The arrest came after a suspicious two-alarm fire at 262 N. Grove St., which fire officials labeled a "probable arson."
While the arrest was unconnected with the blaze, fire authorities said Molnar refused to take a lie-detector test on circumstances surrounding the fire.
City Council William Eaton explained the arrest and subsequent six-month jail sentence was ordered by Municipal Judge Julius Fielo after Molnar was convicted of six property maintenance violations.
The city counsel explained Molnar was convicted earlier this year of three separate property maintenance code violations by Municipal Court Judge Kenneth Williams, but the verdict was overturned by a higher court.
Eaton said the city law department is investigating the possibility of pursuing class action suits against landlords who don't comply with property maintenance codes but who continue to collect rents.
Molnar owns four other buildings in East Orange. They are: 30 and 31 Beech St. and 165 and 227 Park Ave.
Records show Molnar has not paid taxes on any of the properties since he purchased them in 1978.
All counted, the landlord owes the city more than $170,000 in back taxes plus more than $13,500 in uncollected water bills, according to city records. [Emphasis added].
Molnar alleges that as a result of these statements he has suffered injury to his reputation and credit. The corporate plaintiffs allege as special damages that they lost tenants and revenues, that their property was disparaged on the rental market, and that their insurers cancelled the insurance on these premises.
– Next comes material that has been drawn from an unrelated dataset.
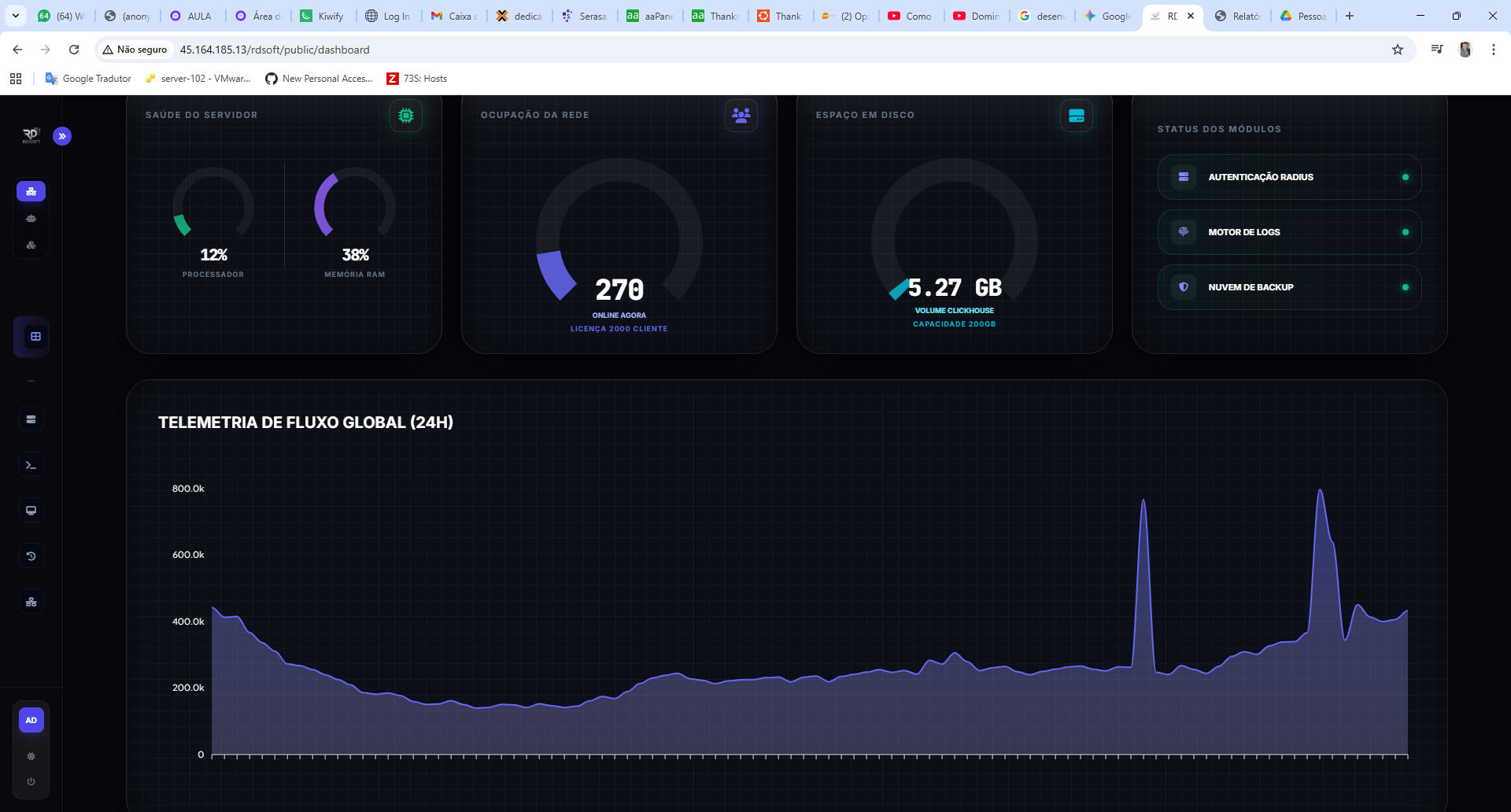1511x812 pixels.
Task: Select the Motor de Logs module
Action: pos(1289,232)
At the pretrial conference Molnar added that as a result of the article he was damaged in his occupation as a home-improvement contractor, and also that certain tenants of the buildings owned by the plaintiff corporations refused to pay rent, causing loss of revenue to the corporations and therefore loss of income to him.
During depositions Molnar virtually admitted the truth of all statements contained in the article except the portion thereof asserting that he had refused to submit to a lie detector test. Molnar admitted that he was physically present in the building on the date of the fire, but denied that he was ever requested by anyone, including the police or fire department, to take a lie detector test.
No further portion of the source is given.